About Archive Tags RSS Feed


This is the part where you tell me what matters is on the inside

24 November 2009 21:50

Some technology evolves very quickly, for example the following things are used by probably 80% of readers of this page:

  • A web browser.
  • A mail client.
  • A webserver.

But other technology is stuck in the past and only sees laclustre updates and innovations (not that inovation is mandatory or automatically a good thing)

Right now I'm looking at my webserver logs, trying to see who is viewing my sites, where they came from, and what their favourite pie is.

In the free world we have the choice of awstats, webalizer, and visitors (possibly more that I'm unaware of). In the commercial world everybody and their dog uses Google's analytics.

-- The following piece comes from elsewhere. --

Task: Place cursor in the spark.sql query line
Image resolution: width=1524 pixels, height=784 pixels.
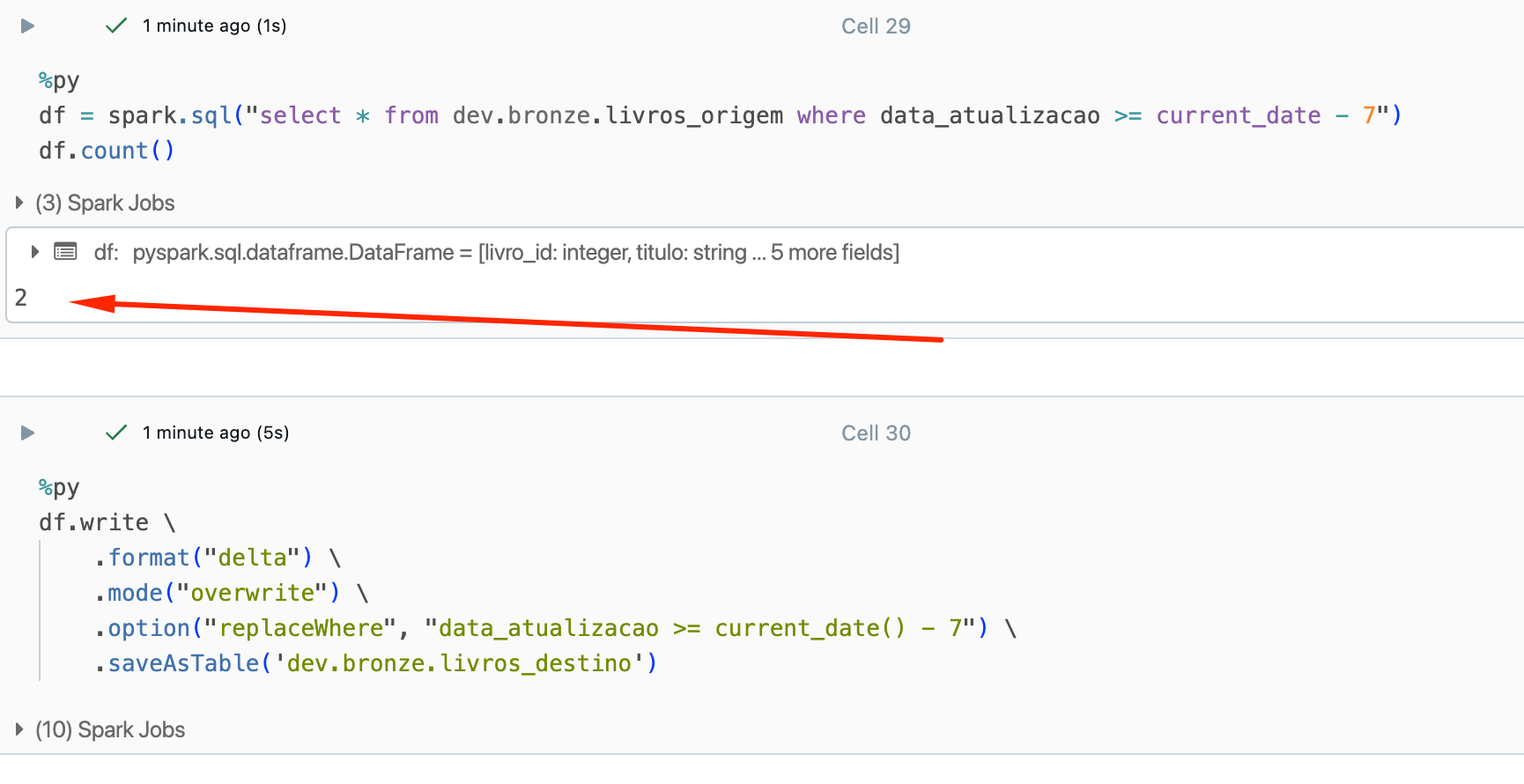Action: tap(720, 115)
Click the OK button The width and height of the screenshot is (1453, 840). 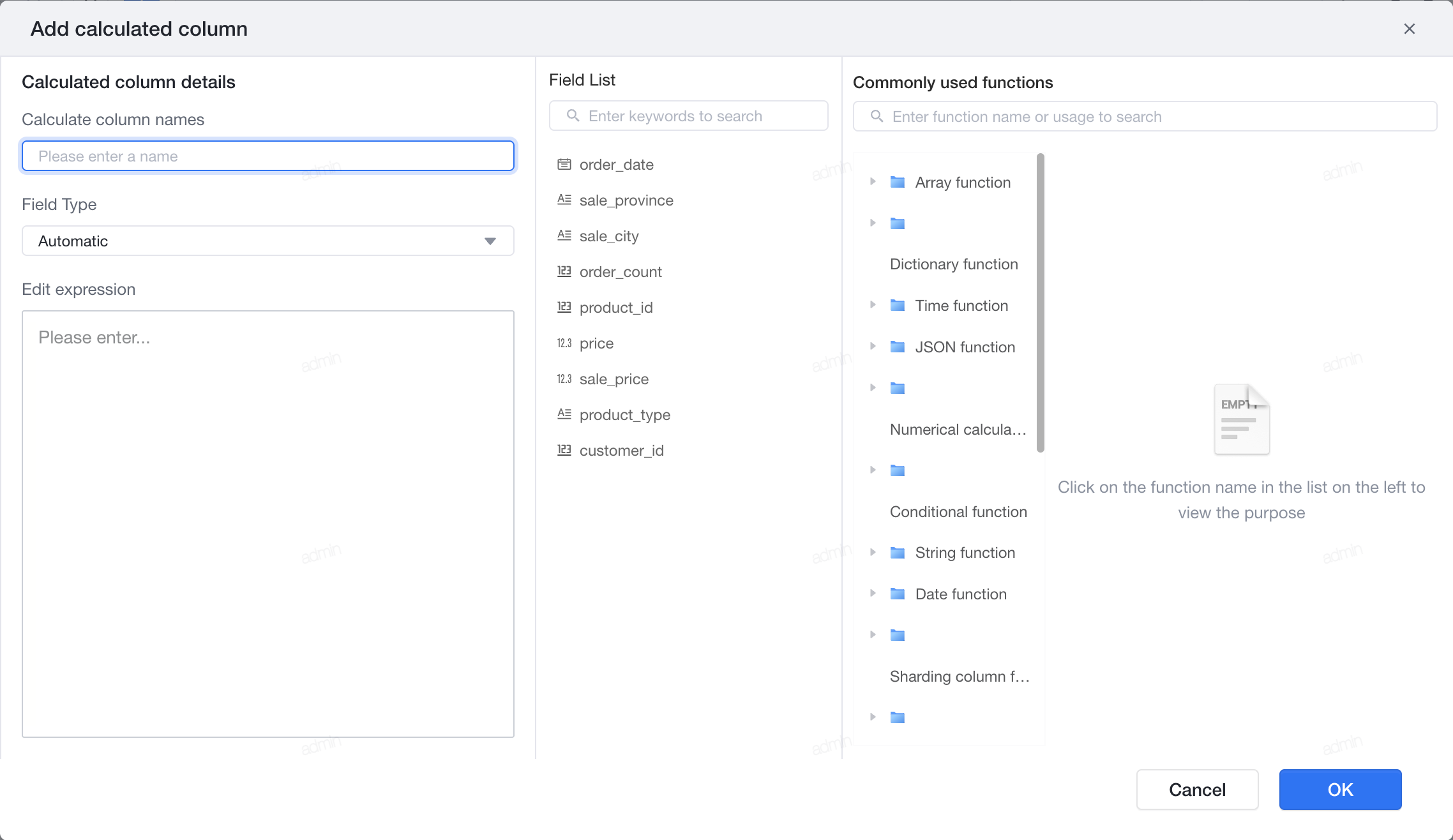(1340, 790)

On the face of it a web analysis package is trivial:

  • Read in some access.log files.
  • Process to some internal database representaqtion.
  • Generate static/dynamic HTML output from your intermediate form, optionally including graphs, images, and pie-charts.

If you add javascript-fu to each of your pages you can track page titles, exit links, screen resolutions, and other data to record too. (Though I guess thats a seperate problem; trying to merge that data in with the data you have in your access log without making nasty links like "GET /trackin.gif?x_res=800;y_res=600". Anyway I guess with cookies you could correlate reasonably carefully.)

In conclusion why are my web statistics so dull, boring, and less educational than I desire?

I'd be tempted to experiment, but I suspect this is a problem which has subtle issues I'm overlooking and requires an artistic slant to make pretty.

(ObLink: asql is my semi-solution to logfile analysis.)

ObFilm: Bound



Comments on this entry

icon Andrew Ruthven at 23:16 on 24 November 2009

jawstats - a nicer interface to the awstats data files
piwik - a Google Analytics clone - http://piwik.org/


icon Jon at 13:34 on 30 November 2009

If you're going to collect info on the resolution of your clients, I'd also suggest collecting info on the size of their browser windows. I'm fairly sure you can get both via JS.

In late '08 the BBC news website was redesigned and the new design required a larger minimum width than the old site (which, iirc, was fixed at a pretty small width). They came into some criticism, including from me, for doing this. I think the minimum width was 1000 or so, leaving 24 pixels for window decoration assuming you browsed maximized and had a 1024×768 res display (which was not oncommon for ultralight laptops in 08). And therein lies the problem: they did assume people browse maximized.

You can prove that assumption for your audience if you keep track of their browser window sizes too: the BBC didn't.

icon Steve Kemp at 07:51 on 29 November 2009

Sigfried: Piwik looks great (and was already mentioned above) but I'm not a PHP user. Ever.

icon Siegfried Gevatter at 16:03 on 28 November 2009

Give http://piwik.org/ (formerly phpMyVisites) a try.

icon Justin at 18:43 on 25 November 2009

Re: innovation, see Splunk.

It's not really geared towards web logs, but it can do some nifty things with them.

It's not open source though :-/

icon Steve Kemp at 14:06 on 25 November 2009

Thanks for the links both of you.

piwiki was featured on slashdot a couple of hours after this post went live; it looks lovely but looking at the comments struggles under load, and is in PHP (which I do not use).

jawstats looks pretty, but I suspect I'm going to want to do the evil javascript tracking for proper extras. I'm currently experimenting with that and sqlite to see what it will gain me.

icon Tobias at 12:12 on 25 November 2009

Also ModLogAn is a alternative to Webalizer with nicer looks, even if both projects seem to be mostly dead...